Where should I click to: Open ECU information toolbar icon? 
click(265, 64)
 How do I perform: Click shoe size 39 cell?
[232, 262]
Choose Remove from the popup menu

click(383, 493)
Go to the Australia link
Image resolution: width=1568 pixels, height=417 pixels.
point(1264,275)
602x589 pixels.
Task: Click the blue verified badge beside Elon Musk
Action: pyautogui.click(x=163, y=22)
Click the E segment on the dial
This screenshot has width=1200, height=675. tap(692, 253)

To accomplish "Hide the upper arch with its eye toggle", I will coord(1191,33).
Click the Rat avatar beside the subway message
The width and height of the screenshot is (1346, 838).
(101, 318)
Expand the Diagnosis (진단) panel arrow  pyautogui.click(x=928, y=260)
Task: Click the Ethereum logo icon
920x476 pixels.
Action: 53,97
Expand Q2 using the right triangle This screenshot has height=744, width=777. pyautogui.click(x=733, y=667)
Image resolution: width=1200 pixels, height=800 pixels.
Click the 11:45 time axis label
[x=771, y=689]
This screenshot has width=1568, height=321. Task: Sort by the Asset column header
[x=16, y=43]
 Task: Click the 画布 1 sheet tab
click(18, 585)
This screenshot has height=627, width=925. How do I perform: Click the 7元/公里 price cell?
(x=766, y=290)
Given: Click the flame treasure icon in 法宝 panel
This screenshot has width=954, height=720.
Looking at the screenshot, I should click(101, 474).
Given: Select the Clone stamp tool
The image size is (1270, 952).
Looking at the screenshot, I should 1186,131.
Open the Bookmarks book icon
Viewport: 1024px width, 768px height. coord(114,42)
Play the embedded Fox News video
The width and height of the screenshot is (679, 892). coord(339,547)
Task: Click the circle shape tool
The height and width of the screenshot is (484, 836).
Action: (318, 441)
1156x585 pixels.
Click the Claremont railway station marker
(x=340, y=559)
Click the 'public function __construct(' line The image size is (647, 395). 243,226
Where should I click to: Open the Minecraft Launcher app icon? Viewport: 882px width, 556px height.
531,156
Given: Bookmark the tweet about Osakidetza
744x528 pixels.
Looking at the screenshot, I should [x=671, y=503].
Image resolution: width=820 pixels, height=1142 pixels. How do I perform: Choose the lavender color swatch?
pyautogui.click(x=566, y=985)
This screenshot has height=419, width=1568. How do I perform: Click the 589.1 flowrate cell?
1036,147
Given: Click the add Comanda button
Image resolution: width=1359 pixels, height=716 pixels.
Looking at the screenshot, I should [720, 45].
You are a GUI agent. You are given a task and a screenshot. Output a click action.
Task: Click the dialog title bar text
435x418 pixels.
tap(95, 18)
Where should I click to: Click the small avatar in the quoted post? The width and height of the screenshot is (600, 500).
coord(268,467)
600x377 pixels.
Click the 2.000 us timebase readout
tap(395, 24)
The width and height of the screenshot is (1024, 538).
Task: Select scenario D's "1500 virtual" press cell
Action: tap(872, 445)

········

- [DIRECTIONS FOR THIS TASK]: In which lines of the material above does the string "Expand" occur? Copy them all.

- [ANSWER FOR THIS EXERCISE]:
Expand the Diagnosis (진단) panel arrow  pyautogui.click(x=928, y=260)
Expand Q2 using the right triangle This screenshot has height=744, width=777. pyautogui.click(x=733, y=667)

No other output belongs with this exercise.